From fe95c958753b901ec945988cc9e13907afd7048e Mon Sep 17 00:00:00 2001
From: "srvproxy001.itguys.com.br" <srvproxy001.itguys.com.br@itguys.com.br>
Date: Mon, 15 Sep 2025 21:17:39 -0300
Subject: [PATCH] =?UTF-8?q?[Auto-Sync]=20Atualiza=C3=A7=C3=A3o=20das=20con?=
 =?UTF-8?q?figura=C3=A7=C3=B5es=20em=20srvproxy001.itguys.com.br=20-=20202?=
 =?UTF-8?q?5-09-15=2021:17:39?=
MIME-Version: 1.0
Content-Type: text/plain; charset=UTF-8
Content-Transfer-Encoding: 8bit

---
 fail2ban/filter.d/nginx-json-exchange.conf | 11 +++++++++++
 fail2ban/jail.local                        |  9 +++++++++
 2 files changed, 20 insertions(+)
 create mode 100644 fail2ban/filter.d/nginx-json-exchange.conf

diff --git a/fail2ban/filter.d/nginx-json-exchange.conf b/fail2ban/filter.d/nginx-json-exchange.conf
new file mode 100644
index 0000000..9de935e
--- /dev/null
+++ b/fail2ban/filter.d/nginx-json-exchange.conf
@@ -0,0 +1,11 @@
+# /etc/fail2ban/filter.d/nginx-json-exchange.conf
+#
+# Filtro para proteger o Microsoft Exchange de ataques de força bruta.
+
+[Definition]
+
+# Esta regex procura por requisições POST para as URLs de autenticação
+# do Outlook Web App (OWA) e do Exchange Control Panel (ECP).

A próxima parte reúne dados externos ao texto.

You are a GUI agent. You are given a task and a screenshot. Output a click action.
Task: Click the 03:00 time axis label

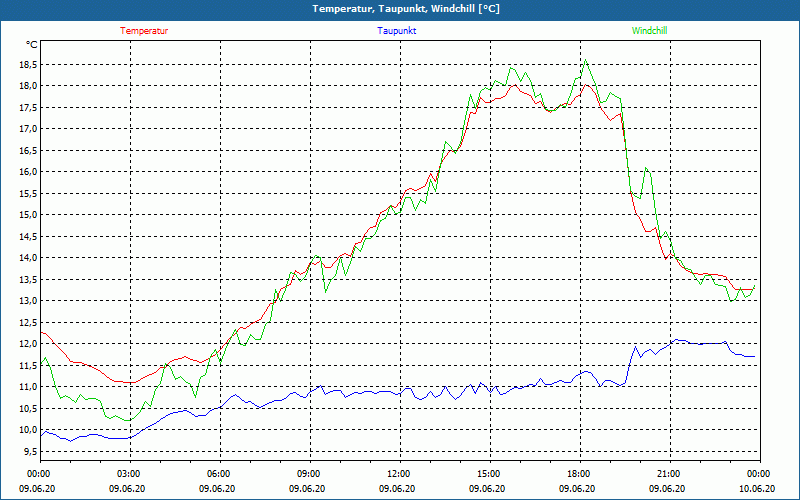point(130,473)
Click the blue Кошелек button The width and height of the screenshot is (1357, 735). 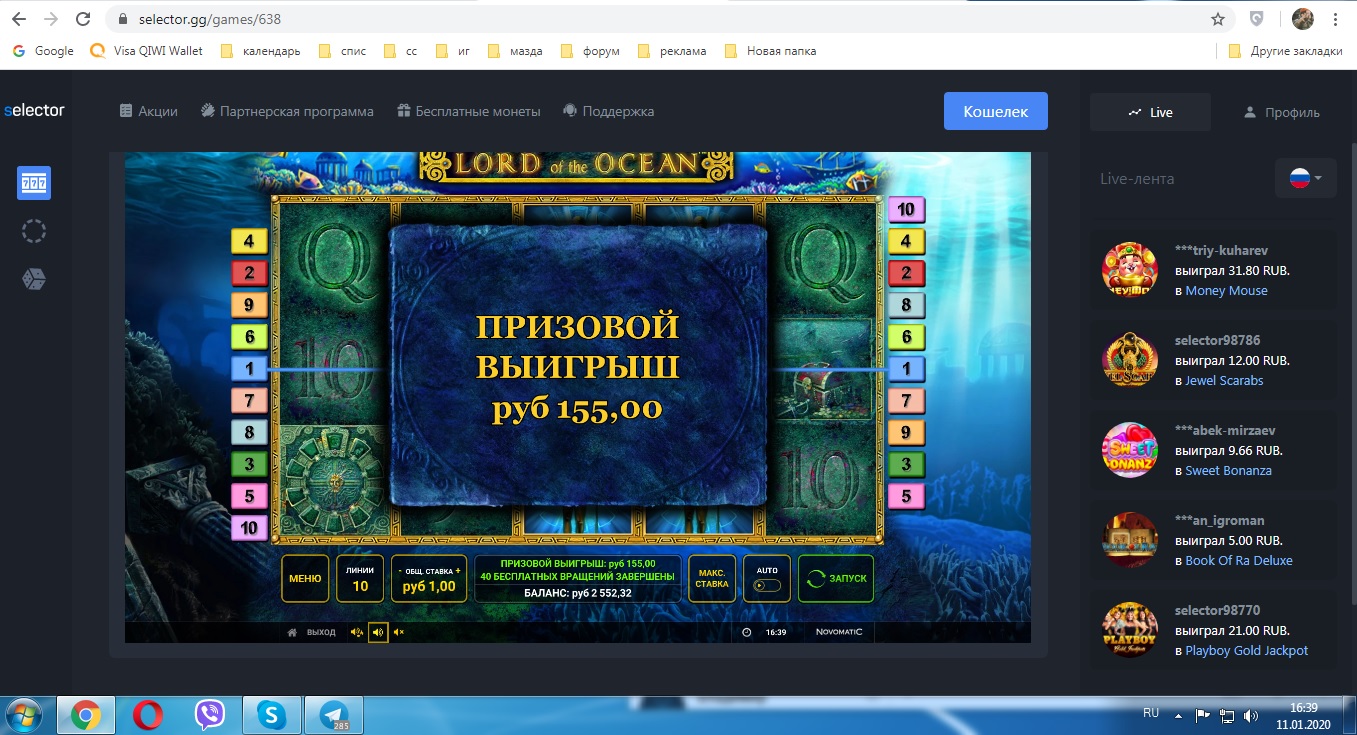click(995, 111)
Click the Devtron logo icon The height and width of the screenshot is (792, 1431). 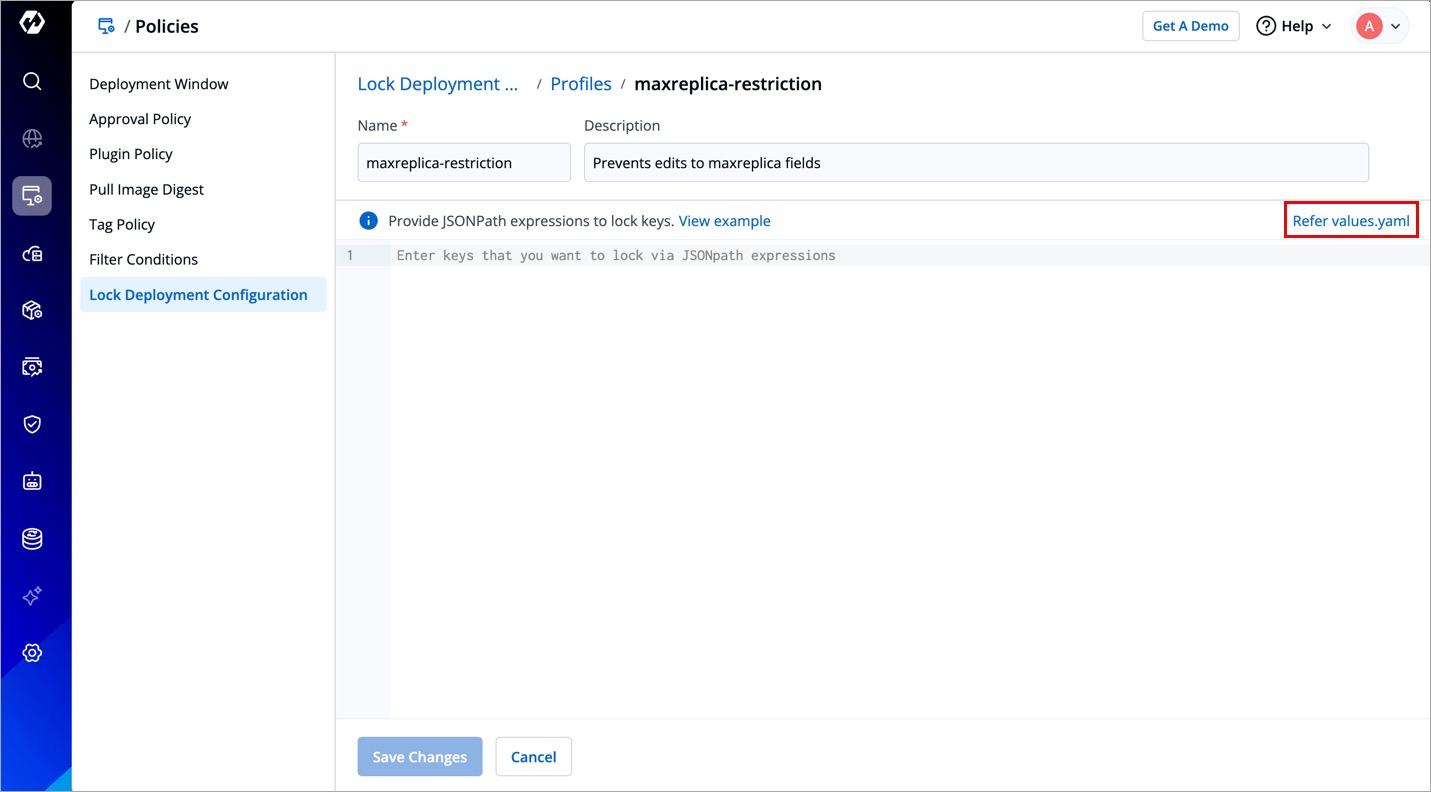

+failregex = ^.*"remote_addr":"<HOST>".*"method":"POST".*"uri":".*(\/owa\/auth\.owa|\/ecp\/auth\.aspx).*".*$
+
+ignoreregex =
diff --git a/fail2ban/jail.local b/fail2ban/jail.local
index b53a9bd..16c942f 100644
--- a/fail2ban/jail.local
+++ b/fail2ban/jail.local
@@ -54,3 +54,12 @@ logpath  = /var/log/nginx/access.log
 maxretry = 5
 findtime = 5m
 bantime  = 1h
+
+[exchange-authip]
+enabled  = true
+port     = https  # O tráfego de login é sempre HTTPS
+filter   = nginx-json-exchange
+logpath  = /var/log/nginx/access.log
+maxretry = 5       # Bane após 5 tentativas de login
+findtime = 5m      # Numa janela de 5 minutos
+bantime  = 24h     # Bane por 24 horas. Ataques ao Exchange são sérios.